Le système heartbeat : transmettre même quand on ne peut plus
Comment un coffre peut s’ouvrir aux bons destinataires si vous devenez indisponible, sans intervention de personne.
Une question délicate hante toute planification : que se passe-t-il si je ne suis plus là, ou plus en état d’agir ? Le système heartbeat (ou « homme mort ») apporte une réponse automatique et maîtrisée.
Le principe du signe de vie
À intervalles réguliers, le système te demande un simple signe de vie — un clic, une confirmation. Tant que tu réponds, rien ne change : tes données restent scellées, à toi seul.
L’escalade progressive
Si les signes de vie cessent, le système n’ouvre pas brutalement le coffre. Il enclenche une escalade prudente :
- Rappels : plusieurs relances sur différents canaux.
- État d’alerte : un délai de grâce avant toute action.
- Déclenchement : seulement après des seuils non atteints, le coffre s’ouvre selon tes règles.

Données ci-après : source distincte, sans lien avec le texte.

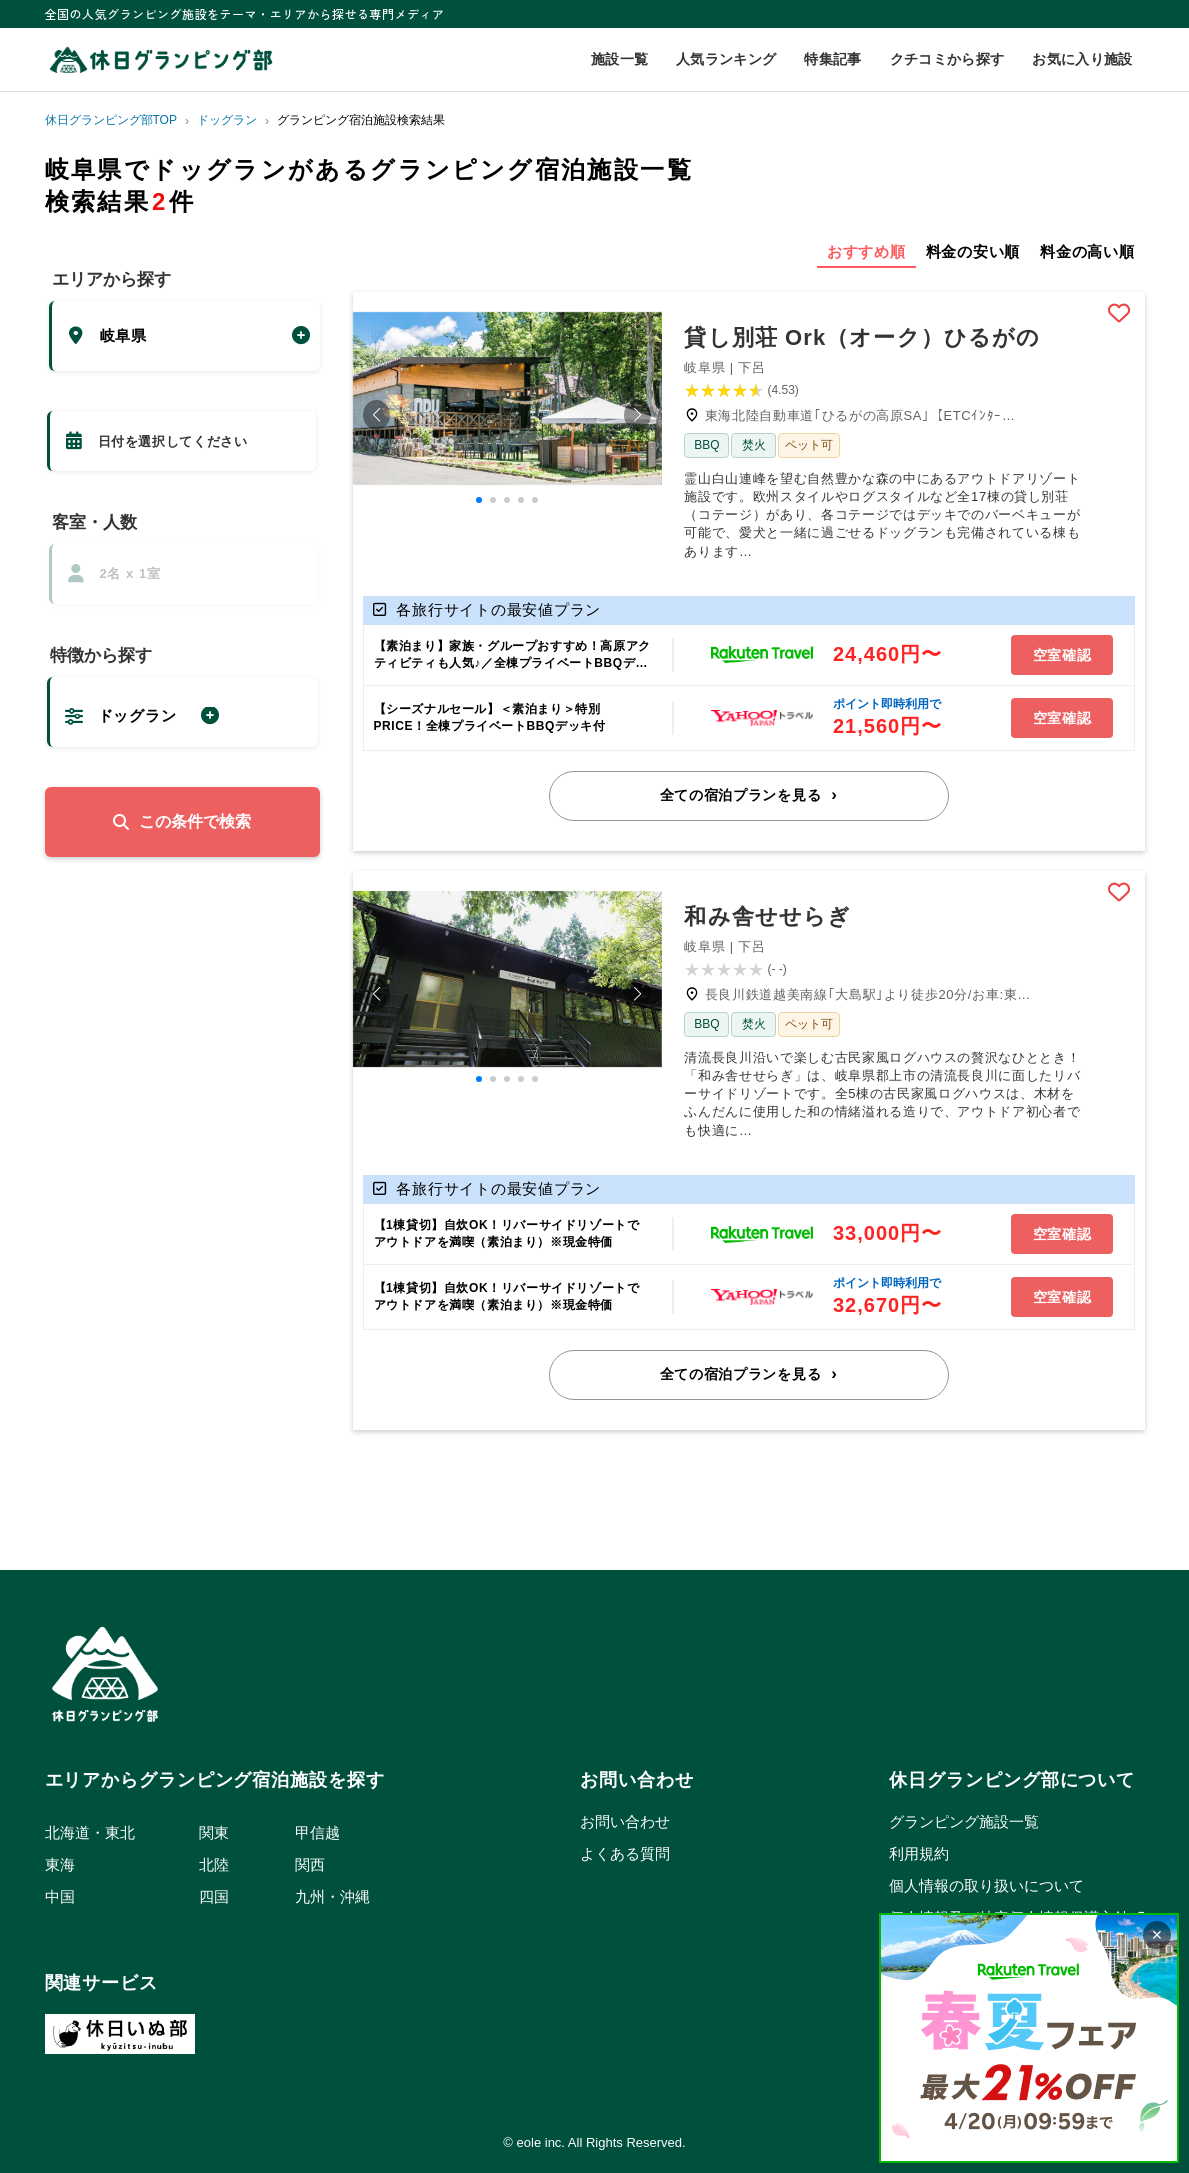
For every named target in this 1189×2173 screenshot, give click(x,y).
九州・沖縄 (332, 1896)
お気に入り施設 (1082, 59)
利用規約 (919, 1853)
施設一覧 (619, 59)
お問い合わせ (625, 1821)
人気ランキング (726, 59)
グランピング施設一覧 (964, 1821)
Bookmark (1119, 313)
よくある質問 (625, 1853)
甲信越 (317, 1832)
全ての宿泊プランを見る (741, 795)
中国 (60, 1896)
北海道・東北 (90, 1832)
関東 (214, 1832)
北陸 (214, 1864)
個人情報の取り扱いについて (986, 1885)
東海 (60, 1864)
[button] (376, 415)
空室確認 (1062, 655)
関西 (310, 1864)
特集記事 (832, 59)
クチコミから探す (947, 59)
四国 (214, 1896)
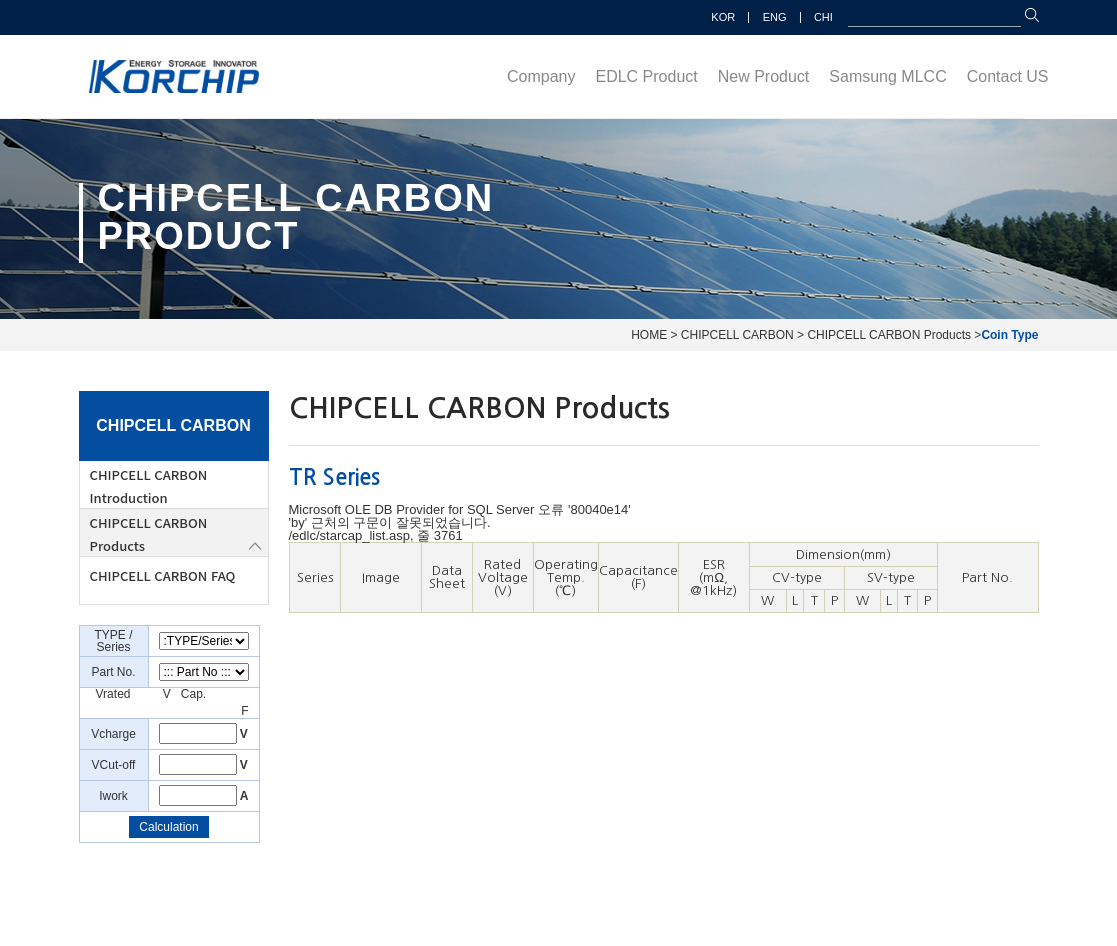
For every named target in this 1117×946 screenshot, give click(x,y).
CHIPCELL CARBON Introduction (149, 486)
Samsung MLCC (887, 76)
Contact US (1008, 76)
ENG (775, 17)
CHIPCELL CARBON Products (149, 534)
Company (541, 76)
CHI (823, 17)
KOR (723, 17)
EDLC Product (646, 76)
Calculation (168, 827)
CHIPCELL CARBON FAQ (163, 575)
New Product (764, 76)
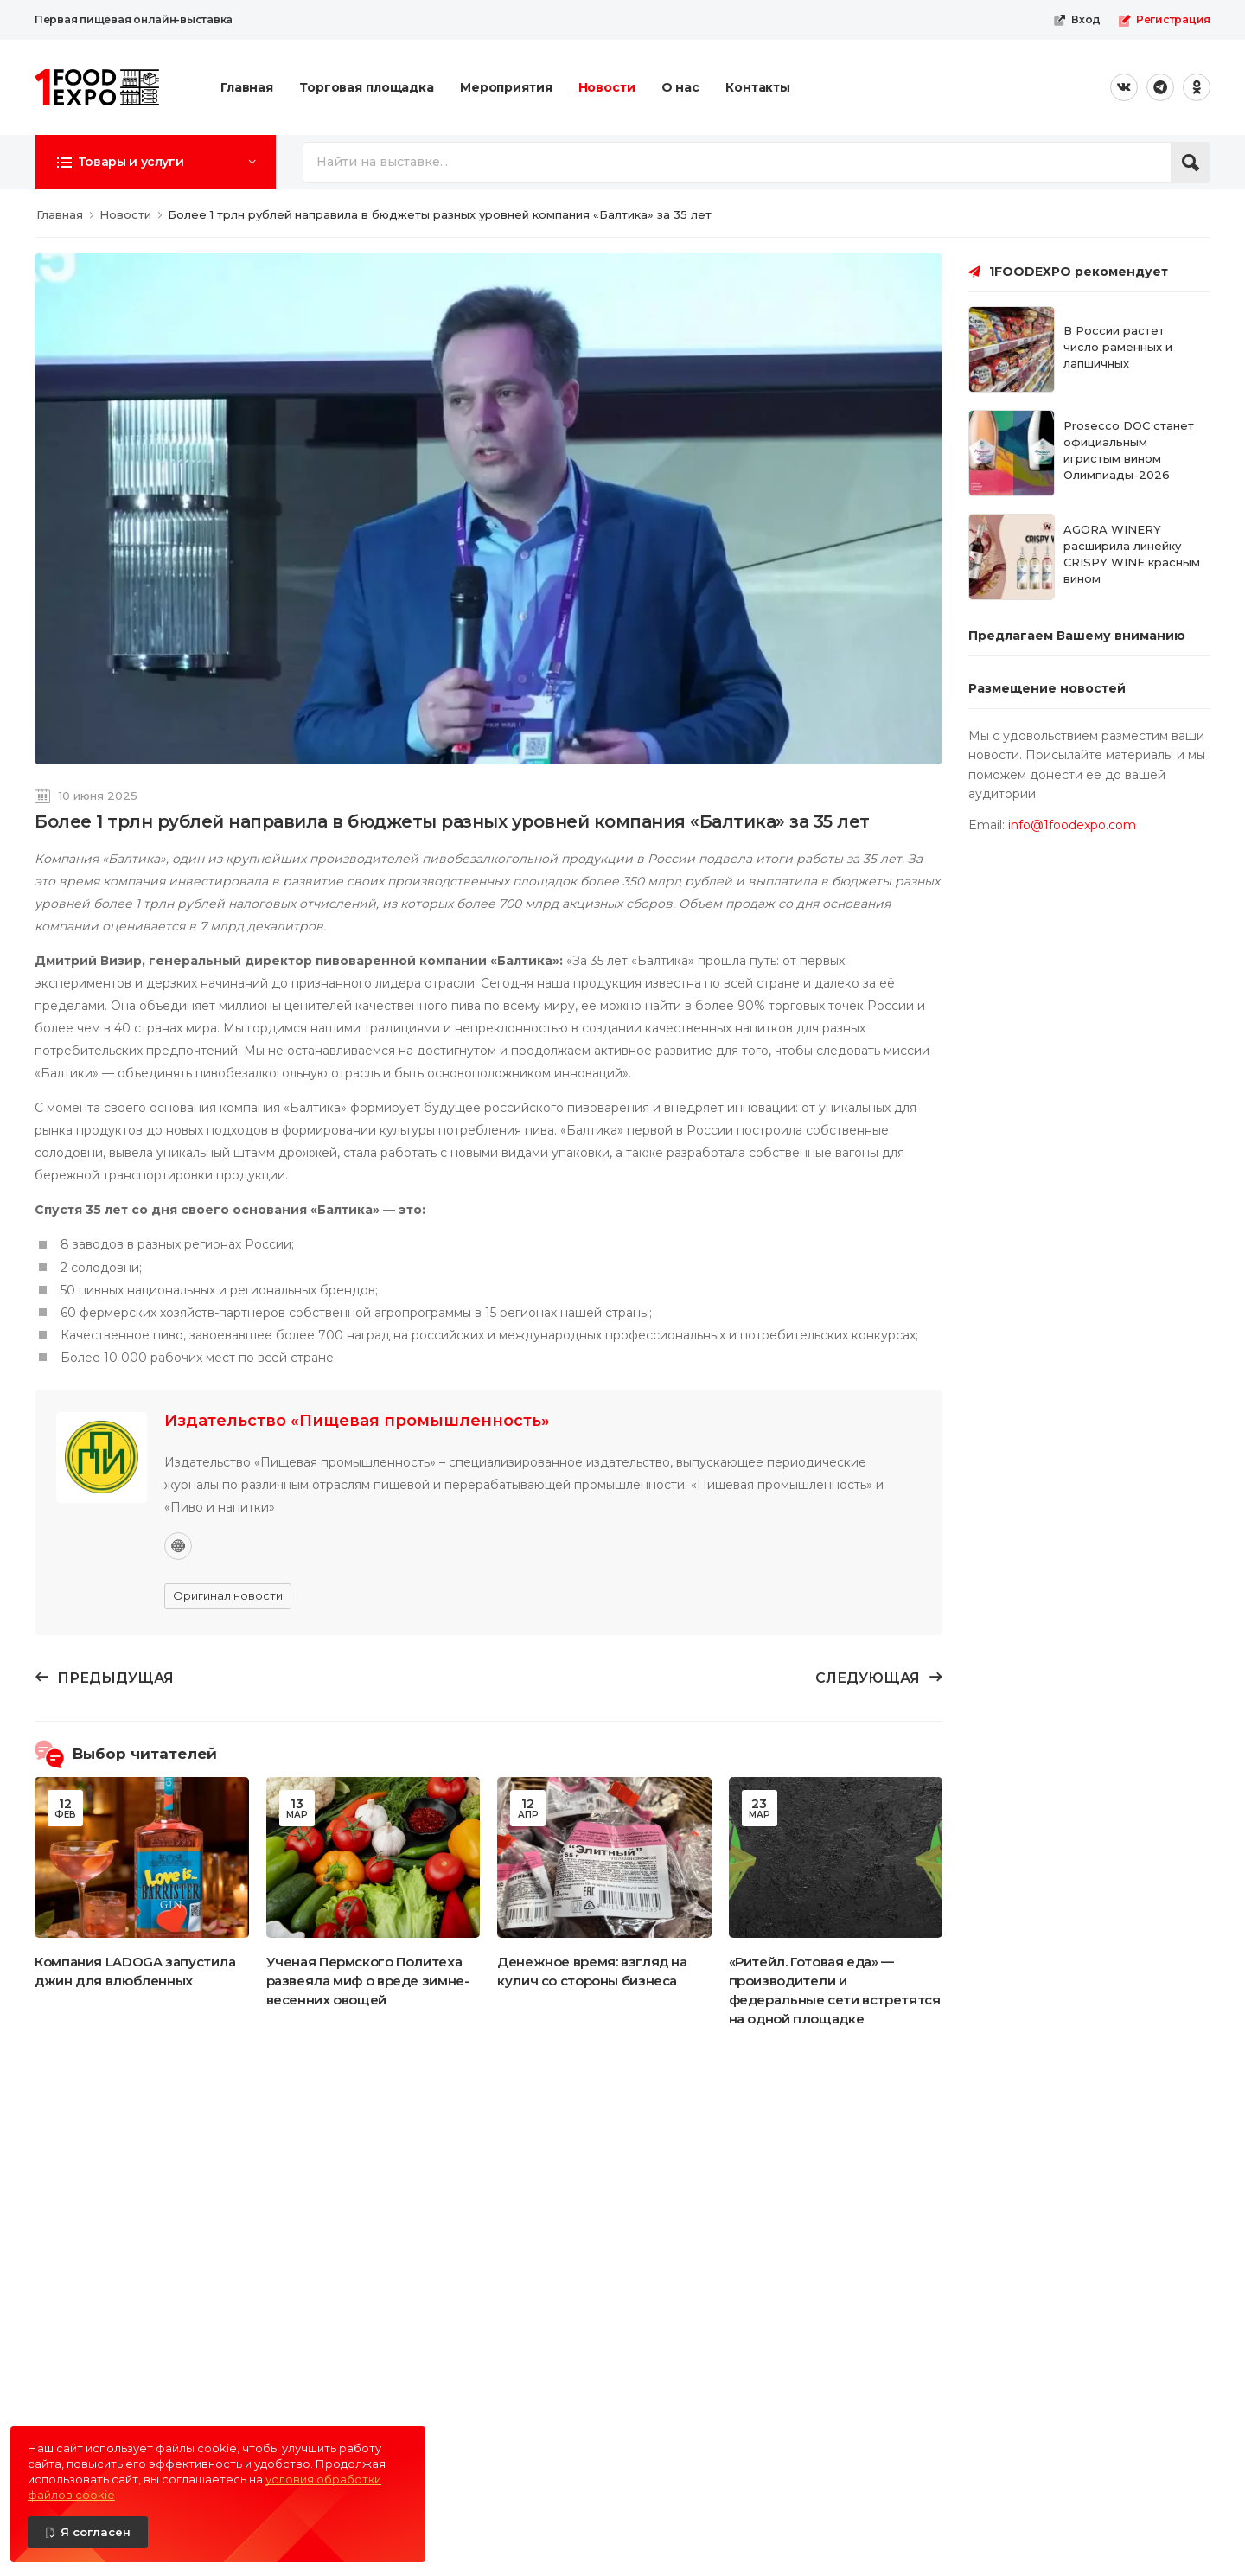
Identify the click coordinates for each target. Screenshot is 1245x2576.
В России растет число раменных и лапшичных (1117, 346)
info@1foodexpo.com (1072, 825)
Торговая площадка (366, 87)
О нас (680, 87)
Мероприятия (506, 87)
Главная (246, 87)
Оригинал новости (228, 1595)
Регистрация (1164, 20)
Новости (606, 87)
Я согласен (96, 2532)
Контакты (757, 87)
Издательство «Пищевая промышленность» (357, 1420)
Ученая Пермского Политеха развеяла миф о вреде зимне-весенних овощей (367, 1980)
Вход (1077, 20)
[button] (156, 162)
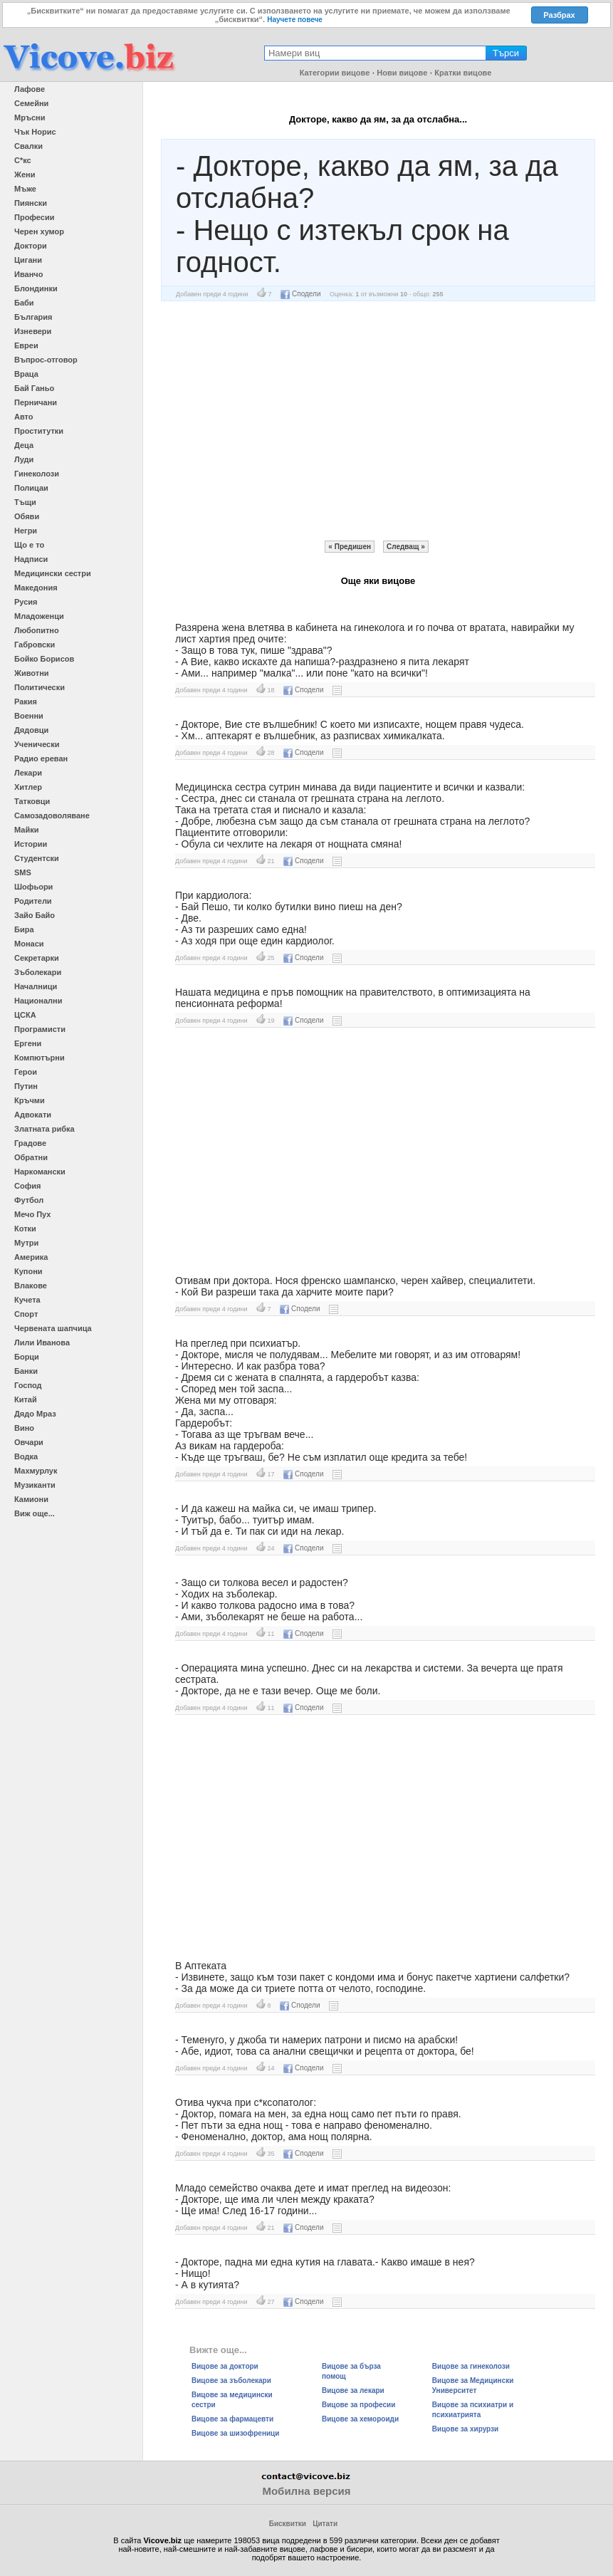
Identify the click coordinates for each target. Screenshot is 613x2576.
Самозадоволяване (52, 815)
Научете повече (295, 20)
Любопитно (36, 630)
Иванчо (28, 274)
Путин (26, 1086)
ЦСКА (25, 1015)
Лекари (28, 772)
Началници (35, 986)
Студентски (36, 858)
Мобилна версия (306, 2491)
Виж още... (34, 1513)
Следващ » (406, 547)
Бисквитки (287, 2524)
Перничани (35, 402)
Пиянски (30, 203)
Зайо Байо (34, 915)
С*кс (22, 160)
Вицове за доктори (225, 2366)
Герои (25, 1072)
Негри (25, 530)
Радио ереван (41, 758)
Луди (23, 459)
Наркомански (40, 1171)
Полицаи (31, 488)
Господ (28, 1385)
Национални (38, 1000)
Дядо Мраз (35, 1413)
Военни (28, 715)
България (33, 317)
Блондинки (36, 288)
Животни (31, 673)
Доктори (30, 245)
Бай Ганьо (34, 388)
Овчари (28, 1442)
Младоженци (39, 616)
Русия (25, 602)
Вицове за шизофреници (235, 2433)
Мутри (26, 1243)
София (27, 1186)
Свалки (28, 146)
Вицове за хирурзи (465, 2429)
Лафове (29, 89)
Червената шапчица (53, 1328)
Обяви (26, 516)
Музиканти (35, 1485)
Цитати (325, 2524)
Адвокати (32, 1114)
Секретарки (36, 958)
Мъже (25, 188)
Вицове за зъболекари (231, 2380)
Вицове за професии (358, 2405)
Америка (31, 1257)
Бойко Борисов (44, 659)
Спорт (26, 1314)
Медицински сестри (52, 573)
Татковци (32, 801)
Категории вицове (335, 72)
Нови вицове (402, 72)
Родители (33, 901)
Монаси (29, 943)
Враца (26, 374)
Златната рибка (44, 1129)
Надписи (31, 559)
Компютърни (39, 1057)
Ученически (37, 744)
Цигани (28, 260)
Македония (36, 587)
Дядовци (31, 730)
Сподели (300, 294)
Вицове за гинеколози (471, 2366)
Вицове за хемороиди (360, 2419)
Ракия (25, 701)
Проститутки (38, 431)
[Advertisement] (378, 421)
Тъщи (25, 502)
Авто (23, 416)
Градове (30, 1143)
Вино (24, 1428)
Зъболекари (37, 972)
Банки (26, 1371)
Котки (25, 1228)
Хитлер (28, 787)
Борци (26, 1356)
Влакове (30, 1285)
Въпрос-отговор (46, 359)
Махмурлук (35, 1470)
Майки (26, 829)
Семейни (31, 103)
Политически (39, 687)
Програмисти (40, 1029)
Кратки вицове (462, 72)
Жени (24, 174)
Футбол (28, 1200)
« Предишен (349, 547)
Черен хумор (39, 231)
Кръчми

Tu gardes le contrôle des règles
Fréquence des vérifications, durée du délai de grâce, destinataires et niveaux d’accès : tout se paramètre à l’avance. Le système exécute fidèlement tes volontés, sans qu’aucun tiers n’ait à décider à ta place.
Une tranquillité, pas une morbidité
Mettre en place un heartbeat n’est pas penser à sa fin : c’est s’assurer que, quoi qu’il arrive, l’essentiel parviendra aux bonnes personnes, au bon moment. C’est un acte de prévenance, simple à oublier une fois configuré.